ようこそ異世界レストランへ~食材召喚スキルで竜騎士とモフモフ手懐けます~
初めてザックに会った時、消えてしまえばよかったというようなことを言われ、随分と仲の悪い兄妹なのだと知った。

それからおよそ二カ月経ち、ミーナが一生懸命に働いていると、ザックの態度も軟化して普通に会話ができるようになった気がしていた。

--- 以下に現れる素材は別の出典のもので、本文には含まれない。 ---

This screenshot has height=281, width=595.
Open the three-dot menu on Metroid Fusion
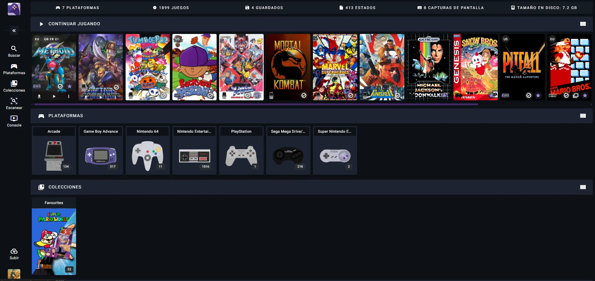69,96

けれどもそれは思い違いで、まだ嫌われているままなのかと、ミーナは肩を落とす。

するとザックが「違う!」と慌て、言い訳を始めた。


「近づくなというのは、えーと……あれだ。竜騎士団の奴らと親しくするなということだ」

「どうして?」

「明らかにお前目当てで来てんだろ。特にあのマッキオとかいう奴、軽薄そうで危ない。兄として、妹の心配をしてやってんだよ」


はっきりとわかるほどに、ザックは顔を赤らめている。

自分の発言に照れくさくなり、こういうのに慣れていないと言いたげに目を泳がせていた。


妹として受け入れられたと感じたミーナは、嬉しくなって横からザックを抱きしめた。

彼を“お兄ちゃん”と呼んでいるミーナだが、弟のように感じている。

高幡美奈として二十六年人生を送ったので、精神年齢はザックより六歳上なのだ。